Onze pessoas foram indiciadas pelo caso de intoxicação de clientes que consumiram as cervejas da marca Backer, fabricadas em Belo Horizonte. A polícia indiciou sete por homicídio culposo, lesão corporal e intoxicação de produto alimentício, um ex-funcionário por prestar falso testemunho e obstruir investigações e três sócios por não terem feito recall do produto colocado à venda.
Os consumidores se contaminaram devido a presença de dietilenoglicol, substância tóxica, de uso comum na indústria, como resfriador, na cerveja fabricada em Minas Gerais. Pelo menos 29 pessoas foram atingidas- sete morreram.

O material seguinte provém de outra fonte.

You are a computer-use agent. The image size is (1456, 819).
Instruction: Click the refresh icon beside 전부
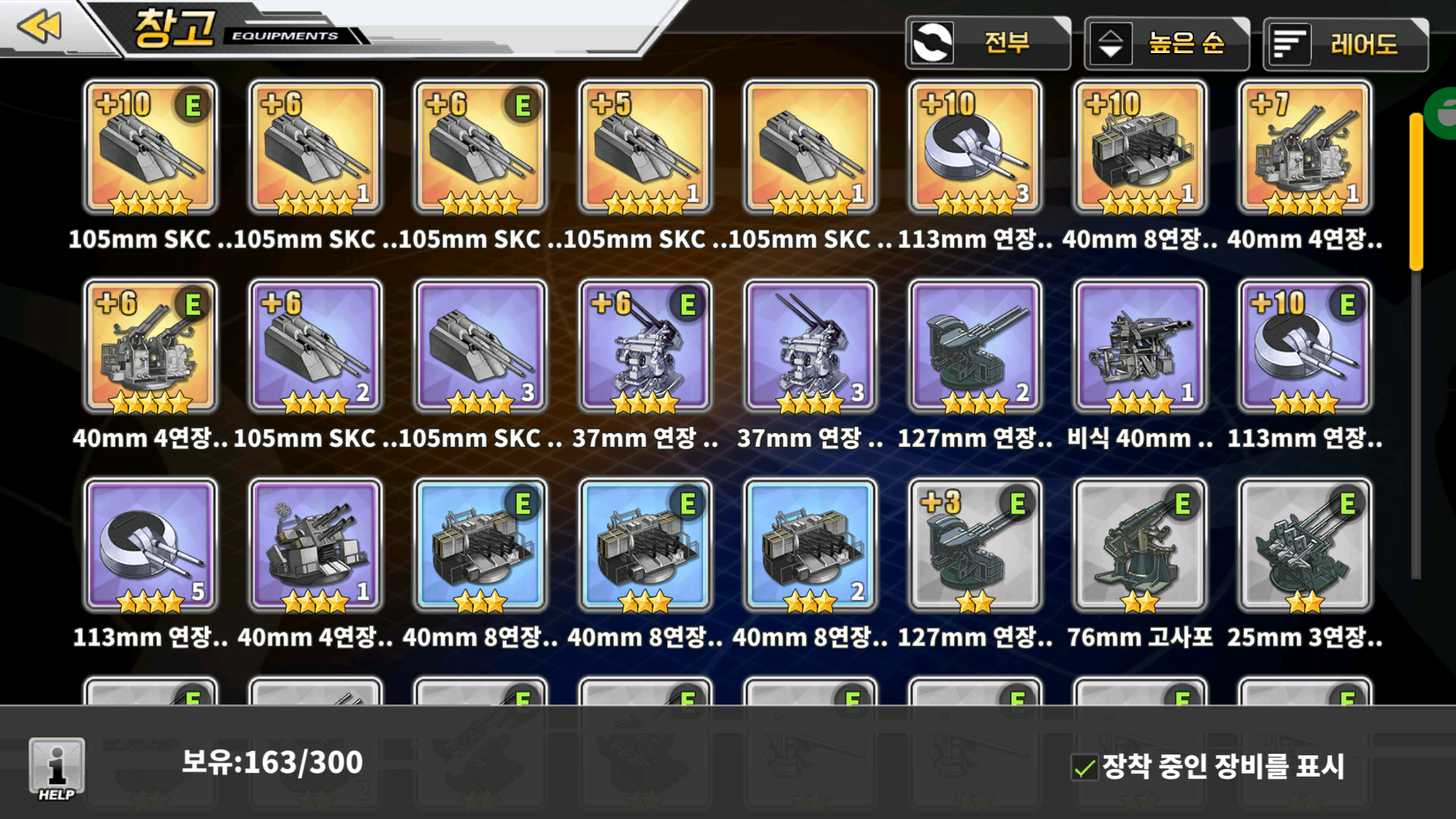(x=931, y=42)
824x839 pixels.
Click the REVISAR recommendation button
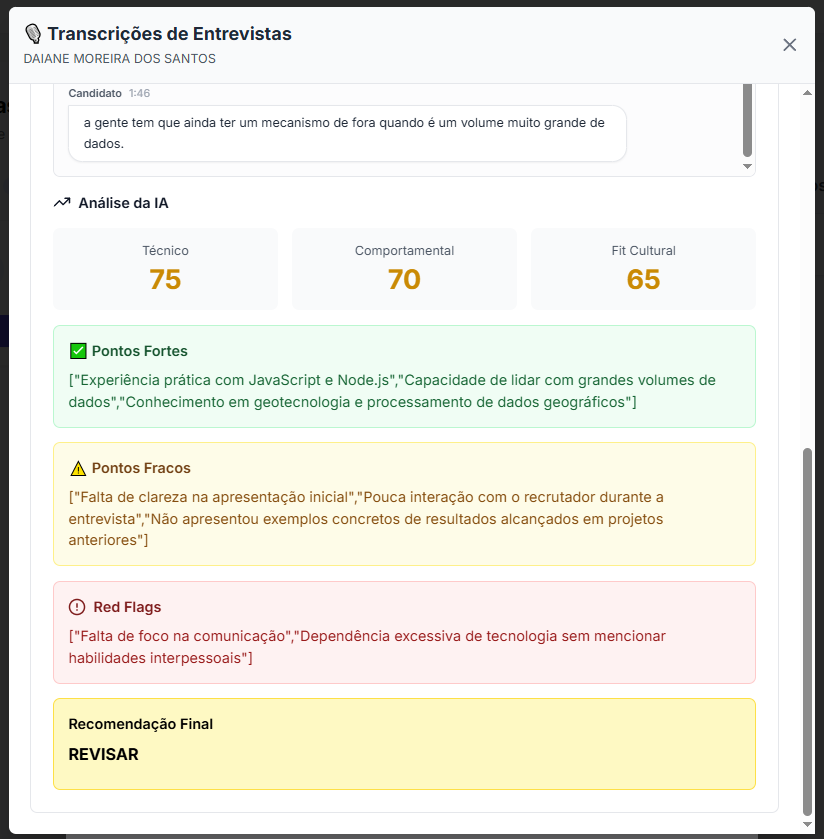coord(103,754)
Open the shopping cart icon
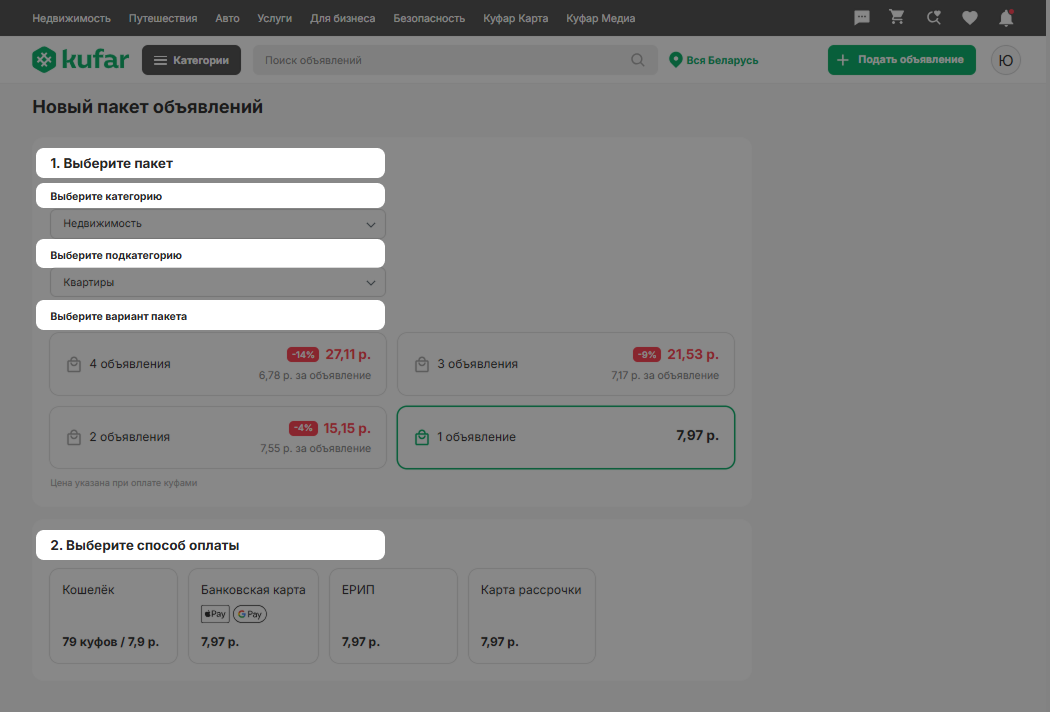 pyautogui.click(x=897, y=17)
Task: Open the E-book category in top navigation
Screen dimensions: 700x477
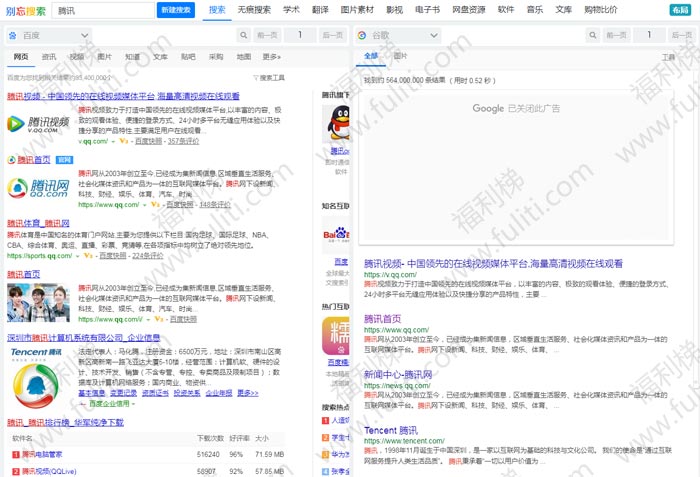Action: coord(426,9)
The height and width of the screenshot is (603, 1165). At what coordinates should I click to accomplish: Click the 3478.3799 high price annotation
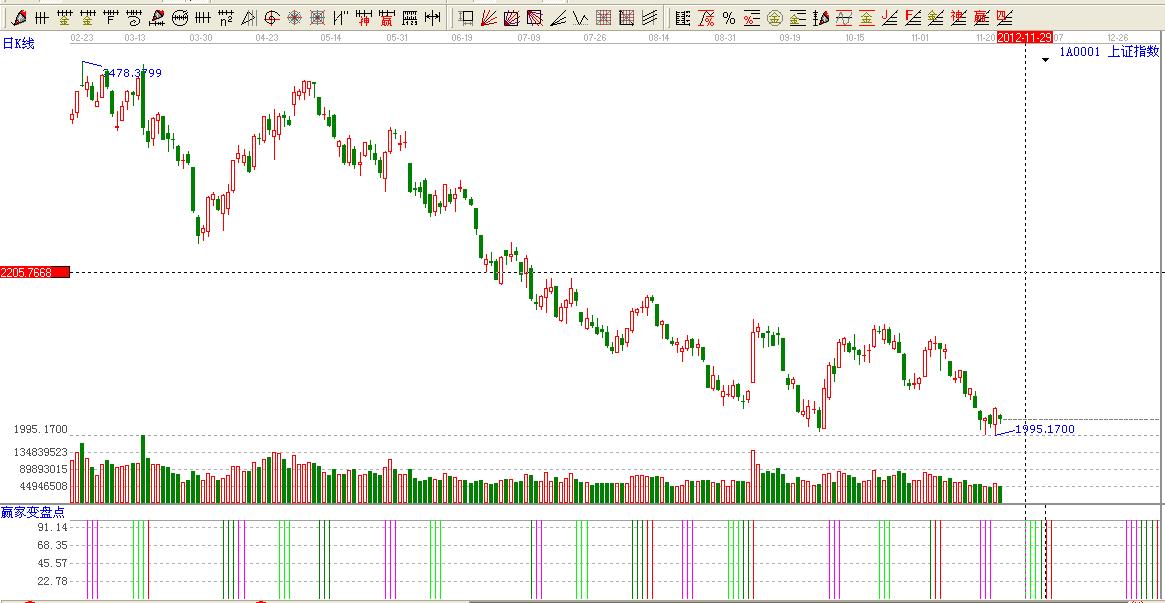(x=132, y=73)
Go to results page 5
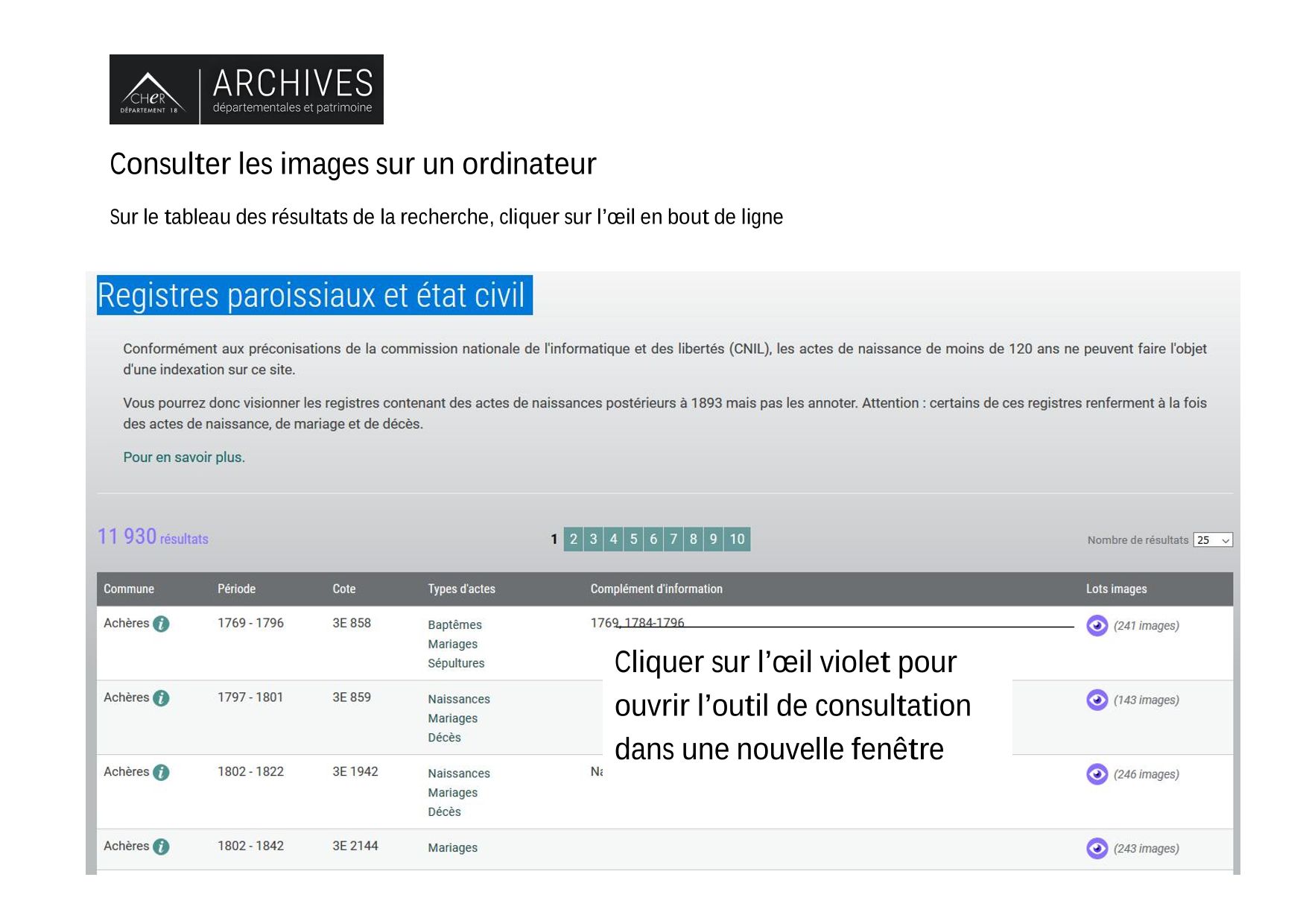Screen dimensions: 1306x924 click(x=633, y=539)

A conclusão do inquérito foi apresentada nesta terça-feira (9). A polícia descartou a possibilidade de sabotagem e afirmou que a contaminação ocorreu dentro da fábrica, por acidente. O delegado responsável diz que os técnicos não atuaram com dolo (intenção), mas houve imperícia. Seis pessoas, entre técnicos e gestores, respondem dolosamente pela contaminação, devido à responsabilidade que tinham na linha de produção.
A investigação foi concluída confirmando contaminação pelo dietilenoglicol em sete mortos e 22 vítimas ainda vivas – dez casos foram descartados no decorrer das investigações por questões investigativas e médicas.
Outros 30 casos estão em análise. O número de vítimas pode aumentar, de acordo com o delegado Flávio Grossi. Elas poderiam retardar a conclusão do inquérito, caso fossem consideradas agora, diz ele.